• _PROBLEM TO SOLVE_
Take every line of the material below that includes the string "Shipping" and copy it out.

• _DATA SHOWN_
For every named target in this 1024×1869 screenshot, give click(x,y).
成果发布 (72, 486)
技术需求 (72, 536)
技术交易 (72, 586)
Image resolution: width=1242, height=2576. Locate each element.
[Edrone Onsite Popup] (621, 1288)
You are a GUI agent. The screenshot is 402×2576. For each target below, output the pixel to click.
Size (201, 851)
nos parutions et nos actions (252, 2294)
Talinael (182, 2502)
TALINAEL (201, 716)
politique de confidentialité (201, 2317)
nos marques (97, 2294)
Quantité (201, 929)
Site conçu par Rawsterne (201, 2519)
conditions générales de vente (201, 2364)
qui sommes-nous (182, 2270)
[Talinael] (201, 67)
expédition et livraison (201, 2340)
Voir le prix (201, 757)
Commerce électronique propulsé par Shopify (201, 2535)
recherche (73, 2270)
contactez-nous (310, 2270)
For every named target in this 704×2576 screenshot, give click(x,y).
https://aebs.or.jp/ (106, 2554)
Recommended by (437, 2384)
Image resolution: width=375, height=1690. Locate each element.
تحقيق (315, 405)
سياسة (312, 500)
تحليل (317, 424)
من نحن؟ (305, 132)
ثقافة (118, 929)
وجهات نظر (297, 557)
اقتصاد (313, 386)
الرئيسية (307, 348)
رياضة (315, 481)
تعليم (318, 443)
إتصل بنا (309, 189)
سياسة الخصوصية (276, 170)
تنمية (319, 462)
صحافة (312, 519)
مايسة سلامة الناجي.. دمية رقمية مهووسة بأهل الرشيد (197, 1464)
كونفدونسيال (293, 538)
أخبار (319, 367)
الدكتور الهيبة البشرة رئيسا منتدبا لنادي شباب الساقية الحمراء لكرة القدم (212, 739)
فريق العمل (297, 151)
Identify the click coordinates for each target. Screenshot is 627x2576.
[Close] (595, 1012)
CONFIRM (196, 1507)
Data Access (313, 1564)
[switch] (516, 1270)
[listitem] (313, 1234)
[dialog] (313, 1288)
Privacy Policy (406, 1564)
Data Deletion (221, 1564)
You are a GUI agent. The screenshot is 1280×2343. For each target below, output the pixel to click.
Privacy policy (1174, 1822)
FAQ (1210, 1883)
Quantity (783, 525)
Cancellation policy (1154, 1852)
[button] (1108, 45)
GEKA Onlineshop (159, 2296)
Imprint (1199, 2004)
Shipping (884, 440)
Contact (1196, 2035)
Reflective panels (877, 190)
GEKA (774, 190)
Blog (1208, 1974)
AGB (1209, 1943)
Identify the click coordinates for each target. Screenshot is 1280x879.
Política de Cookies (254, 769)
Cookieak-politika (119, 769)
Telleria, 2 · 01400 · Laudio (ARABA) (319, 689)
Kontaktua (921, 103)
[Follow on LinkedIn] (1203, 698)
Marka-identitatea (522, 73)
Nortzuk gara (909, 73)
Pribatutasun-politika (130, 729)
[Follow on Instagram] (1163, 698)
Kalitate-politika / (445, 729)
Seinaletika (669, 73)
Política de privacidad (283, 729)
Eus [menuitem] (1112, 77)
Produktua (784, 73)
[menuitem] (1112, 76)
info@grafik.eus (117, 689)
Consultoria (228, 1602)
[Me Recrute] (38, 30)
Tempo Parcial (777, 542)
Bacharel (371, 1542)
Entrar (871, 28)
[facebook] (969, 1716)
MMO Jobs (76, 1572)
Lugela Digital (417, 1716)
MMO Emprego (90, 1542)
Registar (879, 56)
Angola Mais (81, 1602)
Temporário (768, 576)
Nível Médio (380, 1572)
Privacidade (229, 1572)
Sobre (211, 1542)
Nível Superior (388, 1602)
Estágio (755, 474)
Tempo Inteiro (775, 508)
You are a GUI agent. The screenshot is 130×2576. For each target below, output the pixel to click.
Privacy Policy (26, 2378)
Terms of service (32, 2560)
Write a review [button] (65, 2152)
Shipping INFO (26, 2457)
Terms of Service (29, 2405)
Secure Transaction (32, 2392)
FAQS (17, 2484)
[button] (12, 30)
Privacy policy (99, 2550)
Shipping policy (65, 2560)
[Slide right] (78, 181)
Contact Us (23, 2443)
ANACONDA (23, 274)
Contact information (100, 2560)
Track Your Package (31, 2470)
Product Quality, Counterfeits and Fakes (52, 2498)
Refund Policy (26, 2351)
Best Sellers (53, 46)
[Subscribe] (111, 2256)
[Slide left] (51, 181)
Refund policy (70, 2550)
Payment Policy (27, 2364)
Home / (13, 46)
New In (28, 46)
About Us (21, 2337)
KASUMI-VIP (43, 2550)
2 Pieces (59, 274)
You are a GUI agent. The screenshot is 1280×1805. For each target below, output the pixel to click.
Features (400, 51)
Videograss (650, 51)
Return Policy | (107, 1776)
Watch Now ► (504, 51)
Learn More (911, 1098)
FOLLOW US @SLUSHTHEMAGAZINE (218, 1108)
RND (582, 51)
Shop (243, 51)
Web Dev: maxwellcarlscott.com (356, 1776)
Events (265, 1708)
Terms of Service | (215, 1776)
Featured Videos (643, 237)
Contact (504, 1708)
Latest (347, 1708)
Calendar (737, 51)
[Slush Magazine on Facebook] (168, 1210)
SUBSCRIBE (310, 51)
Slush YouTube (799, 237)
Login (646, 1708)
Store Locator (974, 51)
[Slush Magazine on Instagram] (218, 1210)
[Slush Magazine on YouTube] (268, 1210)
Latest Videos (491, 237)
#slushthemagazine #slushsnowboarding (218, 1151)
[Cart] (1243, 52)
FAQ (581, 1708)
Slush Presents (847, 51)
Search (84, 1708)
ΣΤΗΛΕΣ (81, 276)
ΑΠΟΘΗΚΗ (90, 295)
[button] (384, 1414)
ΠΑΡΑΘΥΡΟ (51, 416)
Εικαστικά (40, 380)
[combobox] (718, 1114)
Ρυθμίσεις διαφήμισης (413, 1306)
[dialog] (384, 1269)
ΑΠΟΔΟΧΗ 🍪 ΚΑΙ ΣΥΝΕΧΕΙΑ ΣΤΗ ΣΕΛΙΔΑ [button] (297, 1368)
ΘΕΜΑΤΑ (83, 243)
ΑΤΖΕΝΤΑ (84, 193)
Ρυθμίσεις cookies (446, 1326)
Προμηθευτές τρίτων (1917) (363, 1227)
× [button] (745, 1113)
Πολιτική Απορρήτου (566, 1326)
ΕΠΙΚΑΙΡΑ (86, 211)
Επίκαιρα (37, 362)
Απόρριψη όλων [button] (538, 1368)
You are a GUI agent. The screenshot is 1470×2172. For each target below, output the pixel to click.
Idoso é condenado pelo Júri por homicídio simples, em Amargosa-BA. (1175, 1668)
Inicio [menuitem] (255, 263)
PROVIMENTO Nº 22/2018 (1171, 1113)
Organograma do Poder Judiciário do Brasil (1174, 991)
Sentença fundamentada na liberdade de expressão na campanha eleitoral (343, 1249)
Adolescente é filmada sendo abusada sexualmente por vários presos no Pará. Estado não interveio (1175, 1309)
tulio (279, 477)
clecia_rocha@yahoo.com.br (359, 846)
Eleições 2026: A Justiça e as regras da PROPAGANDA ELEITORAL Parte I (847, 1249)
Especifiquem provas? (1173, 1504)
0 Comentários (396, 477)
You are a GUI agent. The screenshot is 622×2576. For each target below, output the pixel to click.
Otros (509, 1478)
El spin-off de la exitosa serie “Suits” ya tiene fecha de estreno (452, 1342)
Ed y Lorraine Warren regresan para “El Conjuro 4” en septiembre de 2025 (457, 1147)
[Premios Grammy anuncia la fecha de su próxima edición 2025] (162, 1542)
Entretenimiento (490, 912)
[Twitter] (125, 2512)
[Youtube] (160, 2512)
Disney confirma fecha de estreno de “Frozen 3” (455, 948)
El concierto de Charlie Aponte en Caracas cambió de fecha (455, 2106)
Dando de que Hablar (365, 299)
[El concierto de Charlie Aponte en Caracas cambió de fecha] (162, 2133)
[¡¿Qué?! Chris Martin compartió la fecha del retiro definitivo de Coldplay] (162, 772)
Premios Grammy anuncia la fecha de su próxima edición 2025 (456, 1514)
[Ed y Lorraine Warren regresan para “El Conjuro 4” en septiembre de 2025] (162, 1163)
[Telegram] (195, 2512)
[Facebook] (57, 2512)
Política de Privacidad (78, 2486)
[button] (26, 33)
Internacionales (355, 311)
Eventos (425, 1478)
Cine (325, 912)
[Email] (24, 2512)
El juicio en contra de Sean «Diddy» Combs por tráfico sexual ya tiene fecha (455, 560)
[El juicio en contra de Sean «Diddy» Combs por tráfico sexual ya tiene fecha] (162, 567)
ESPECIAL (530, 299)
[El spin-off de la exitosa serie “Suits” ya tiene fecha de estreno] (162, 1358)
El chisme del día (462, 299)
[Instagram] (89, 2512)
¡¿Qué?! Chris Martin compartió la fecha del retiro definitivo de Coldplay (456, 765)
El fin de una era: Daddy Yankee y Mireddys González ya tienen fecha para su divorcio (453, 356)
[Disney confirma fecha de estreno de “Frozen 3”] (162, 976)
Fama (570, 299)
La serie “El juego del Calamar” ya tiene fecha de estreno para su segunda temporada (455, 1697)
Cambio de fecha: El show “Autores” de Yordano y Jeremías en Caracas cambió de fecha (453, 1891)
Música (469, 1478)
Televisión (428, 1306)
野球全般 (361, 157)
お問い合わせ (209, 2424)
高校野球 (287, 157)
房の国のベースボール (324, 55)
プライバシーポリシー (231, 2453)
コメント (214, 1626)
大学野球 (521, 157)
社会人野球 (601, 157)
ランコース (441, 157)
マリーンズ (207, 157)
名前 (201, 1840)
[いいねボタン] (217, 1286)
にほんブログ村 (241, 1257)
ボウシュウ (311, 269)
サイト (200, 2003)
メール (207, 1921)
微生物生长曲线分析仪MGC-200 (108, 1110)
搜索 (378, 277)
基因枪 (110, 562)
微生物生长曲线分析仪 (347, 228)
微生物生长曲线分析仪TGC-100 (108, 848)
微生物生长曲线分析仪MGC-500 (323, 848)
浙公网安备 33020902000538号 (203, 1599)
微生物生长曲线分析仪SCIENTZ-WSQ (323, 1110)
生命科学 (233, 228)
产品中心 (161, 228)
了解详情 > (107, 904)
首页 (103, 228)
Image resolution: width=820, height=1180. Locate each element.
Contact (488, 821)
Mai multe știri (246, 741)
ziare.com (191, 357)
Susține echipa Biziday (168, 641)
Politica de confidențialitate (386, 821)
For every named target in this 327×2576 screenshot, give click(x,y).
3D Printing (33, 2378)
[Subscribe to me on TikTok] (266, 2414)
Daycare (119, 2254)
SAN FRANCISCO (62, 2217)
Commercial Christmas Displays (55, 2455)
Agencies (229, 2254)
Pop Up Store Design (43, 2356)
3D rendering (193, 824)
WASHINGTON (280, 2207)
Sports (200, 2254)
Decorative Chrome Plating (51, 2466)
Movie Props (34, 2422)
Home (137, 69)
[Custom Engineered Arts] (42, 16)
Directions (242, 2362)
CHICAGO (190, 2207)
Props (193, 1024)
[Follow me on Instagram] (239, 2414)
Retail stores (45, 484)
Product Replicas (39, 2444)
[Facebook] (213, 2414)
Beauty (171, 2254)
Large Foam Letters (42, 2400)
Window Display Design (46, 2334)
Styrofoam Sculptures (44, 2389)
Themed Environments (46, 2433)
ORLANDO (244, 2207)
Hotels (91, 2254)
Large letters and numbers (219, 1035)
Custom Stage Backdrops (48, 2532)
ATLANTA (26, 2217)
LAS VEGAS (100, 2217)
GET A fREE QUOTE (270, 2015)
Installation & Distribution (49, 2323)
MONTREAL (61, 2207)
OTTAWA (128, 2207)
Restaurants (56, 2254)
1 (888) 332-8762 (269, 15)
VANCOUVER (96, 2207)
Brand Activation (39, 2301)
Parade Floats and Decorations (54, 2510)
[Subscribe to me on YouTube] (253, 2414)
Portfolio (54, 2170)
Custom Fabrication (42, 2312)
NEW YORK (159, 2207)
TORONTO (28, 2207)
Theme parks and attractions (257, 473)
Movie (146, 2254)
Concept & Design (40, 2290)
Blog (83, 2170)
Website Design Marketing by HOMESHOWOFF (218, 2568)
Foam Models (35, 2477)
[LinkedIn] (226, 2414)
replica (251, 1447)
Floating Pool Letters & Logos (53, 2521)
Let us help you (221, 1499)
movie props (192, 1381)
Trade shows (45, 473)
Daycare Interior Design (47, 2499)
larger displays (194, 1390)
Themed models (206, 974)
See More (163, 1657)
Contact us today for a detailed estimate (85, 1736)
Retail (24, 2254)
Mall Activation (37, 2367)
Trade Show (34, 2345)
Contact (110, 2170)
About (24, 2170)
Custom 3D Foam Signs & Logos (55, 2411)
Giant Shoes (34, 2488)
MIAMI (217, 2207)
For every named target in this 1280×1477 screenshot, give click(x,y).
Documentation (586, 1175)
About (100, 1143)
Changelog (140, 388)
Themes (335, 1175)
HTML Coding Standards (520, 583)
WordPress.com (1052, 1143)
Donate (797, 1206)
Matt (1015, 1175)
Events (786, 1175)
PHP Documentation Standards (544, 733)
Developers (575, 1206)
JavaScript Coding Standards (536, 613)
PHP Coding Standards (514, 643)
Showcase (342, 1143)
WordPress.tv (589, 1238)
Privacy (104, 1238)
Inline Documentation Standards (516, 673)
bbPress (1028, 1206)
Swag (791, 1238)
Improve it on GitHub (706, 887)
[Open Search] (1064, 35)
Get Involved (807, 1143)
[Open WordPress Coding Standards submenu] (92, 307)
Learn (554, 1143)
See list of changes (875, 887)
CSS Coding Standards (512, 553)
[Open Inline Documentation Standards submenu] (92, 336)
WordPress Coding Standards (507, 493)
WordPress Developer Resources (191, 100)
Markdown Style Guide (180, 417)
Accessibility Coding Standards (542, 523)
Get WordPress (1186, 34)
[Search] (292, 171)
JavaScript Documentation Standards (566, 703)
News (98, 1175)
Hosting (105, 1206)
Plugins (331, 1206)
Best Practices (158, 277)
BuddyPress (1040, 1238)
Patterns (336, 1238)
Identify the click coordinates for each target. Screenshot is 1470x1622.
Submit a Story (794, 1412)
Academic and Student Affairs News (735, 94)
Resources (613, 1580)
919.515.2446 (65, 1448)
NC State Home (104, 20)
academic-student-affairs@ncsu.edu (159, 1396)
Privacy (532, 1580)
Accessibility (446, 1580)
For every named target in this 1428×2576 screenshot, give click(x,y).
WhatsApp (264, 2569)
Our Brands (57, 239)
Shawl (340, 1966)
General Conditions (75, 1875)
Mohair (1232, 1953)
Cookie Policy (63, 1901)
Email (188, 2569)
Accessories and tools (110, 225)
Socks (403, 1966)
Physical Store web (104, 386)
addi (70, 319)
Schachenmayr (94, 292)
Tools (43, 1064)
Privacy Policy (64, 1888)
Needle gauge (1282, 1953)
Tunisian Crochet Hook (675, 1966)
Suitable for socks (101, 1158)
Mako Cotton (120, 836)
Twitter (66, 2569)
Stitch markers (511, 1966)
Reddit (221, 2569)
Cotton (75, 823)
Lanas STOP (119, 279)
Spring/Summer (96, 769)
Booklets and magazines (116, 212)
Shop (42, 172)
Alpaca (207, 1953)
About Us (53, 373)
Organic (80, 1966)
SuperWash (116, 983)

• _FINAL ANSWER_
Shipping (884, 440)
Shipping INFO (26, 2457)
Shipping policy (65, 2560)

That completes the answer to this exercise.